| I think I maybe get where you are coming from, but still how? I feel we are discussing 2 different use cases. 1) Prompt 1:
“ You are a weighted random choice generator. About 80% of the time please say ‘left’ and about 20% of the time say ‘right’. Simply reply with left or right. Do not say anything else" ” 2) Assume that the training data gives examples of
2.1) single coin flips
2.2) multiple coin flips Consider a slightly different prompt, prompt 2: 3) Prompt 2: same as prompt 1, except it presents 1000 lefts/rights in the same response (l,l,l,l,r,l,l,l…) —— I think what you are describing is prompt 2. I just did a quick test with GPT 4, and i got a 27-3, split when using prompt 2. However for prompt 1 - you get only left. To me this makes sense because Running prompt 1 x100 should result in: Pass 1: LLM receives prompt, and parses it. LLM predicts the next token. The next token should be left.

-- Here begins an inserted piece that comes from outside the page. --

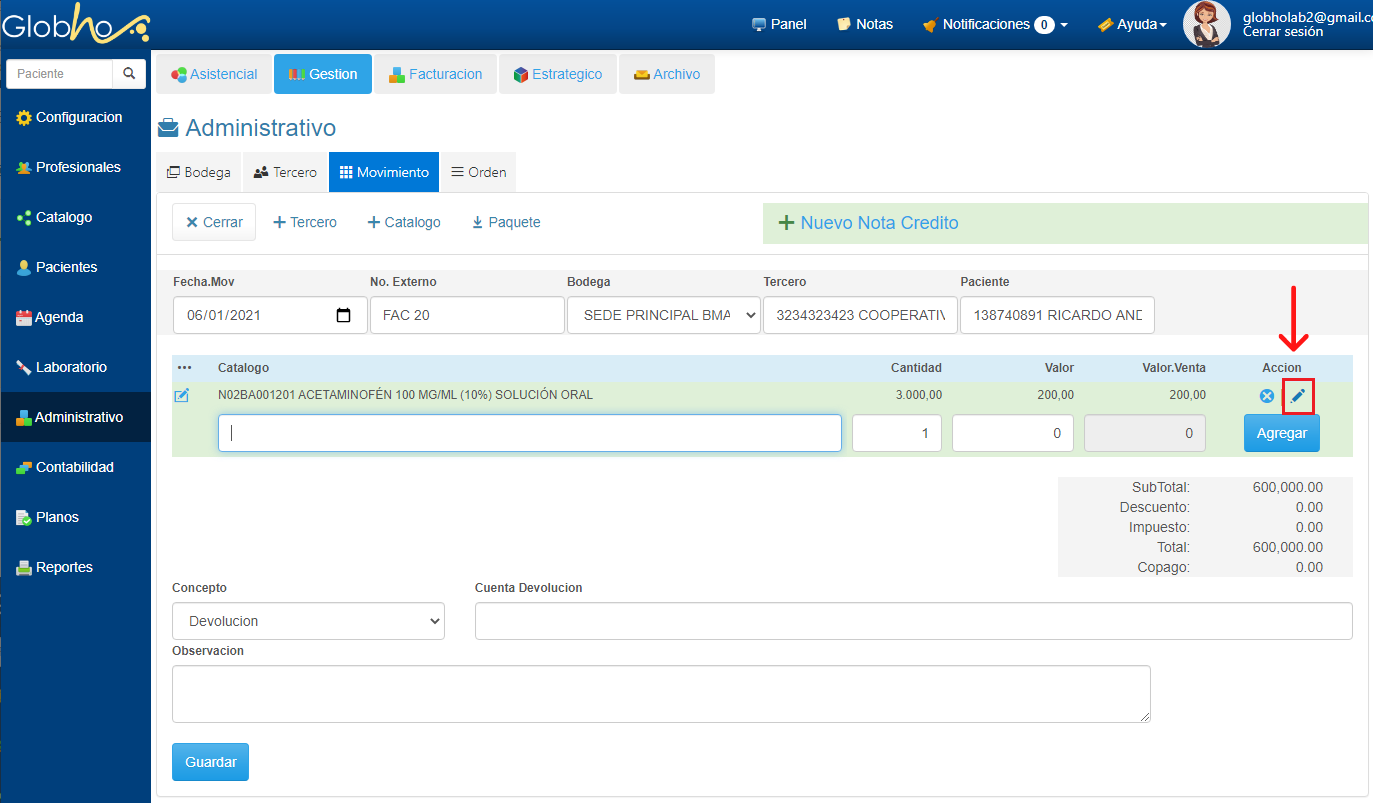Image resolution: width=1373 pixels, height=803 pixels.
Task: Expand the Notificaciones dropdown
Action: click(x=994, y=24)
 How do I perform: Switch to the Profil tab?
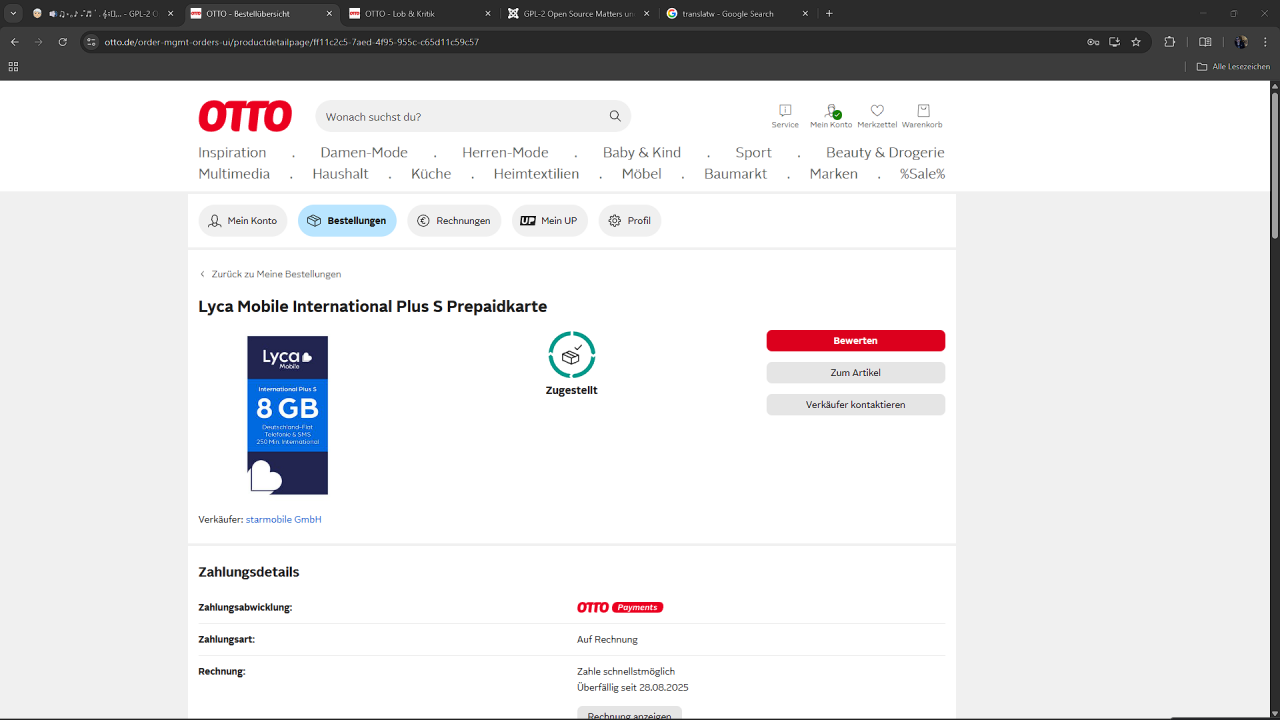[x=629, y=221]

Pass 2: same as pass 1. —— For prompt 1, Every prompt submission is a tabula rasa. So it will correctly say left, which is the correct answer for the active universe of valid prompt responses according to the model. Unless i am reading you wrong and you are saying the model is actually acting as a weighted coin flip. In theory, the LLM should be more responsive if you ask it follow a 60:40 or 50:50 split for pass 1. Ill see if I can test this later. (Heck now I’m more concerned about the cases where it does manage to apply the distribution. ) |
So it’s just neat that the weights in the coin flip don’t match what is asked for.